Optimization of Regular Path Queries in Graph Databases
- Speaker: Dr Nikolay Yakovets, Eindhoven University of Technology
- Date: Friday, 3 March 2017 from 14:00 to 15:00
- Location: Room 151
Regular path queries offer a powerful navigational mechanism in graph databases. Recently, there has been renewed interest in such queries in the context of the Se- mantic Web. The extension of SPARQL in version 1.1 with property paths offers a type of regular path query for RDF graph databases. While eminently useful, such queries are difficult to optimize and evaluate efficiently, however. We design and implement a cost-based optimizer we call Waveguide for SPARQL queries with property paths. Waveguide builds a query plan—which we call a waveplan (WP)—which guides the query evaluation. There are numerous choices in the construction of a plan, and a number of optimization methods, so the space of plans for a query can be quite large. Execution costs of plans for the same query can vary by orders of magnitude with the best plan often offering excellent performance. A WP’s costs can be estimated, which opens the way to cost-based optimization. We demonstrate that Waveguide properly subsumes existing techniques and that the new plans it adds are relevant. We analyze the effective plan space which is enabled by Waveguide and design an efficient enumerator for it. We implement a prototype of a Waveguide cost-based optimizer on top of an open-source relational RDF store. Finally, we perform a comprehensive performance study of the state of the art for evaluation of SPARQL property paths and demonstrate the significant performance gains that Waveguide offers.

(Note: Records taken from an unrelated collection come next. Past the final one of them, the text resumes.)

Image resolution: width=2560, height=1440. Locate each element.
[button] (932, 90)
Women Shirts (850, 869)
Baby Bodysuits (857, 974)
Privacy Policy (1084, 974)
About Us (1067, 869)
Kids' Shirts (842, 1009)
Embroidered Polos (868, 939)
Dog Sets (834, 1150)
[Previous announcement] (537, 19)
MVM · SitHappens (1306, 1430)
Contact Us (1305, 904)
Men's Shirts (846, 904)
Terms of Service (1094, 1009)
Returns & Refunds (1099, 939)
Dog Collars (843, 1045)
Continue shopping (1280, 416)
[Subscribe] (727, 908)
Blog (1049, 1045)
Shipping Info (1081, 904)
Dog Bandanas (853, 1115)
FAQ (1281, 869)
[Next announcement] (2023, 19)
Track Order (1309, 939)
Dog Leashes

Nikolay Yakovets is an assistant professor of computer science at Eindhoven University of Technology.
He obtained his PhD from Lassonde School of Engineering at York University in 2016.
He worked on various database topics at IBM CAS Canada and Empress Software Canada.
His current focus is on design and implementation of core database technologies,
management of massive graph data, and efficient processing of queries on graphs.